During this part of the Stone Age, about 10,000 BC to 8000 BC, ancient European people turning to agriculture and abandoning the hunter-gatherer lifestyle. However, burials at Skateholm and elsewhere in Europe indicate that hunter-gatherer groups have existed for nearly 1,000 years after the rise of agriculture, according to Nato.
The hands that made the woman's expressive face belong to Oscar Nilsson, an archaeologist and sculptor who specializes in facial reconstruction. Working on a CT scan of the skull, Nilsson put her face together with her muscles, building her singular expression through layers of cartilage and soft tissue, the statement said.
"The human face is a motive that never fails to fascinate me: the variation of the underlying structure, as well as the variety in detail, seem endless," Nilsson wrote on his website. “And all the faces I reconstruct are unique. They are all individuals. "
During the reconstruction, Nilsson imagined the hunter-gatherer woman as a shaman, he told Nat Geo.

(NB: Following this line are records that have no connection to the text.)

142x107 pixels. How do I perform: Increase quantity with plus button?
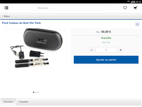click(121, 50)
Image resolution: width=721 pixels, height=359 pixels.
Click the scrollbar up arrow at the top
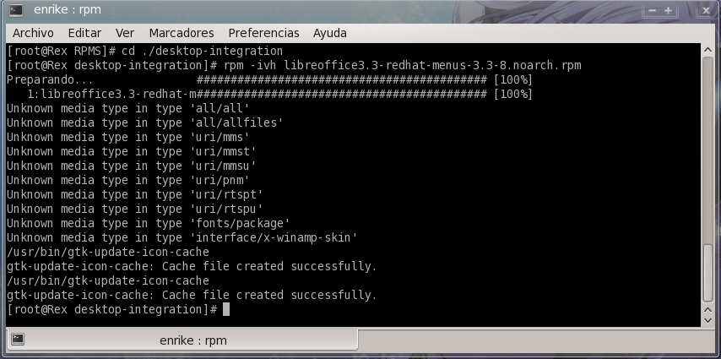pos(708,50)
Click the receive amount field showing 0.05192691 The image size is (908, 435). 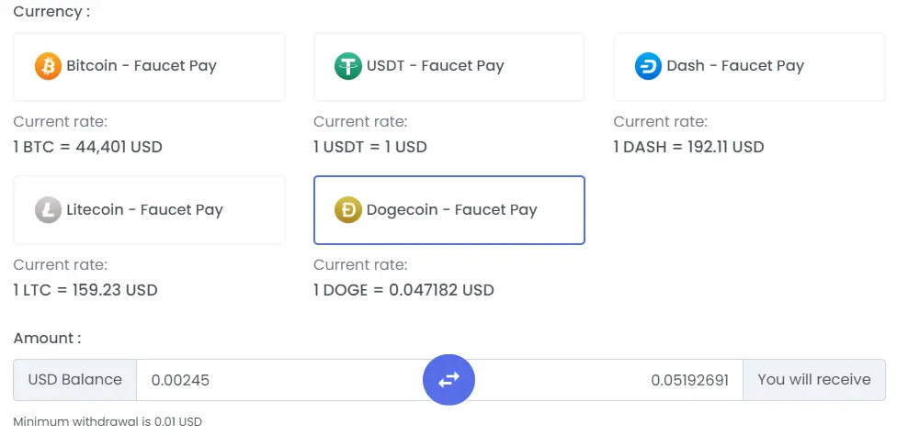pyautogui.click(x=608, y=380)
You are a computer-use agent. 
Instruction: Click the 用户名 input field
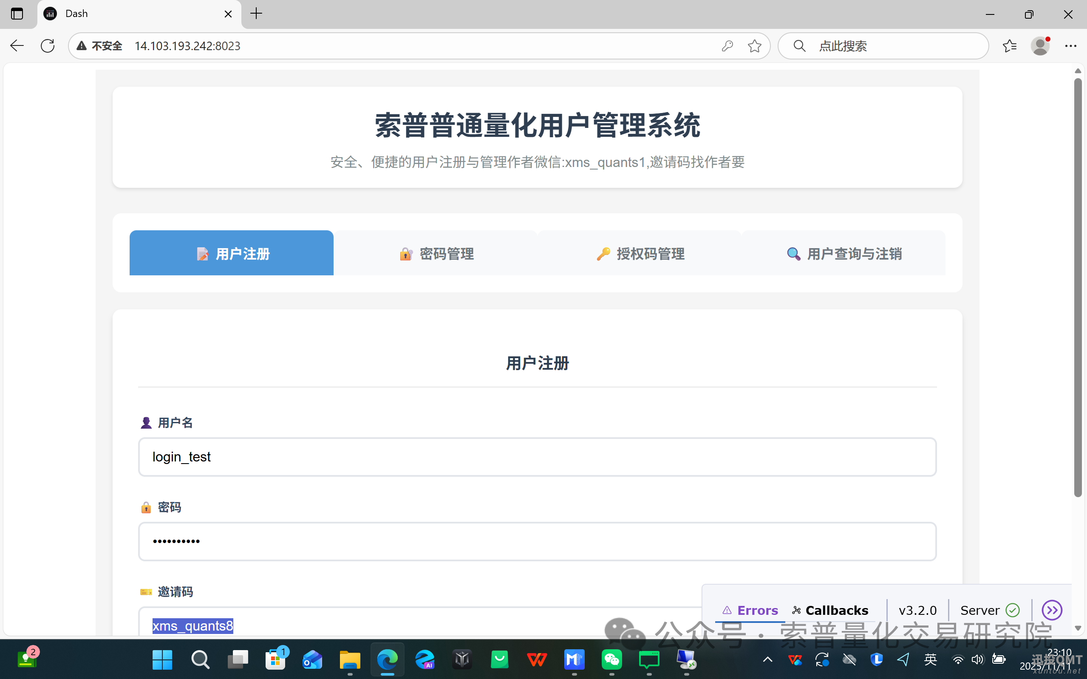point(537,457)
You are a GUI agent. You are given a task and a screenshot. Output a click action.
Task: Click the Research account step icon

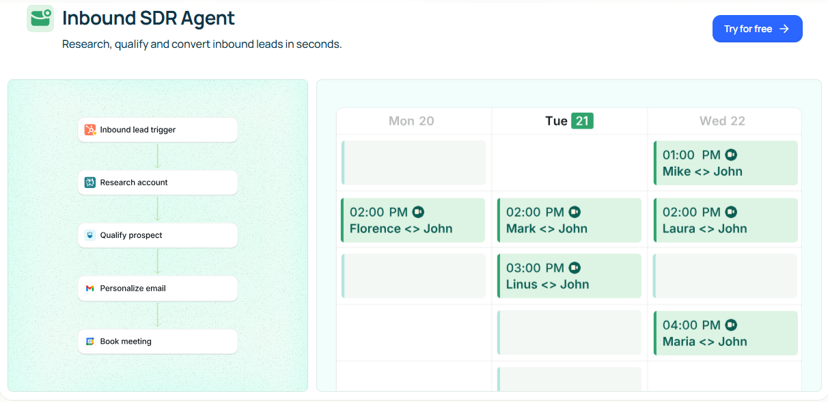click(x=90, y=183)
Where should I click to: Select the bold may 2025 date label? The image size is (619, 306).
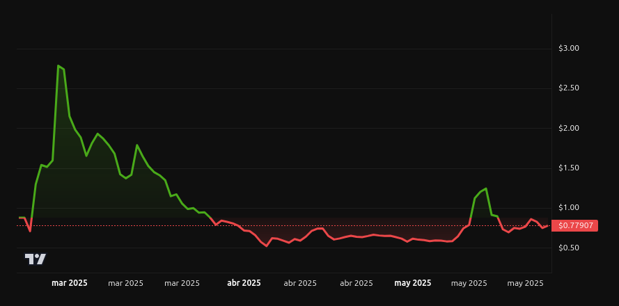413,283
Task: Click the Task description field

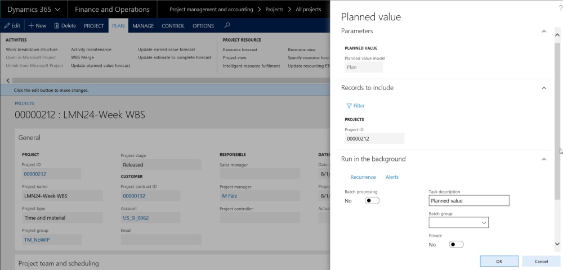Action: click(x=468, y=201)
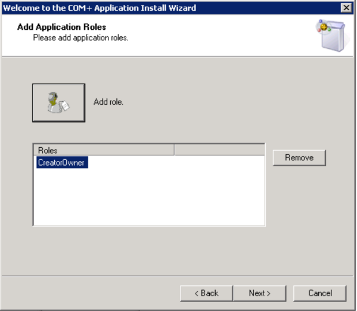Image resolution: width=357 pixels, height=311 pixels.
Task: Proceed with the Next button
Action: (260, 293)
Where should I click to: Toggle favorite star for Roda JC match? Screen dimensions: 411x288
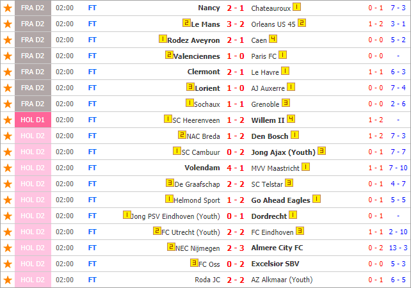pos(8,280)
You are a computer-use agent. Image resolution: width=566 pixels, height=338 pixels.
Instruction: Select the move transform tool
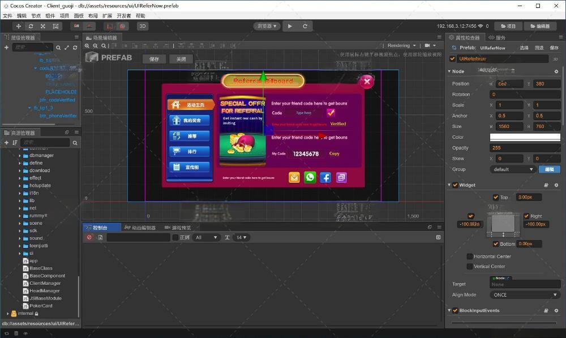pos(19,26)
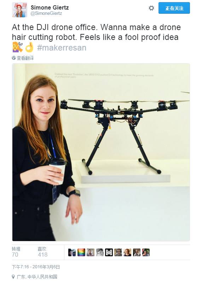Click 查看翻译 to view the translation
Viewport: 202px width, 281px height.
pos(25,58)

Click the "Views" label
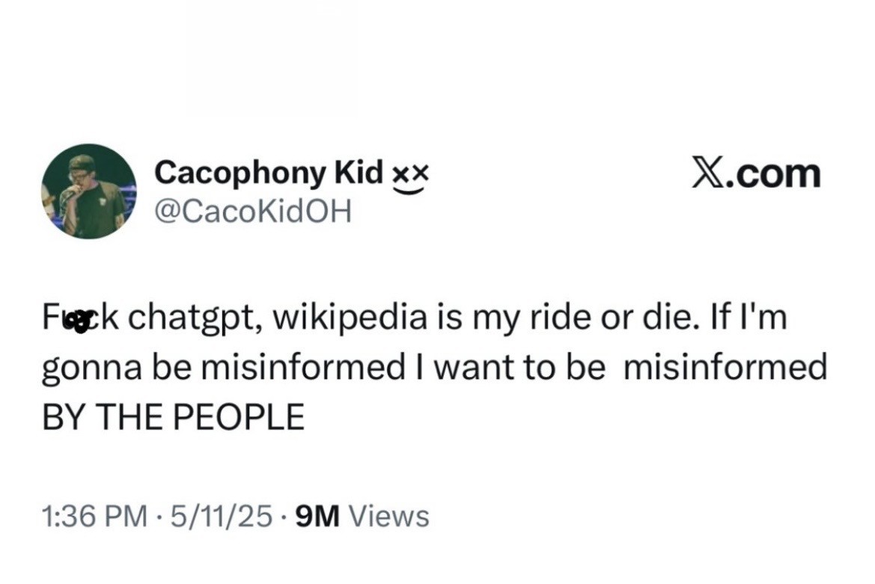389,516
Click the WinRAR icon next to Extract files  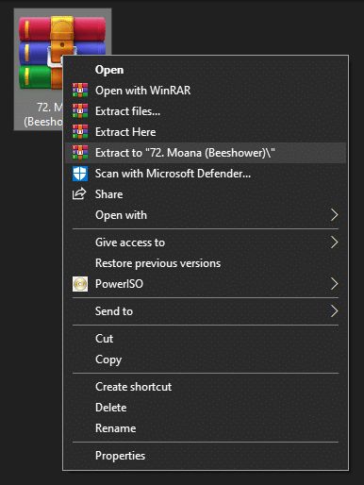point(80,111)
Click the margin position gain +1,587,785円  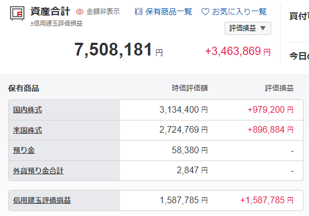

Indeed, her ornamental burial suggests that she held "some special position in society", but it is impossible to say for sure what her role is, said Angela Jacobsson, director of the Trelleborg Museum.
In any case, the result is a vivid and dynamic perspective on a woman who died millennia, the piercing directness of her gaze "almost giving us eye contact with the past," the museum said in a statement.
Originally posted on Live Science.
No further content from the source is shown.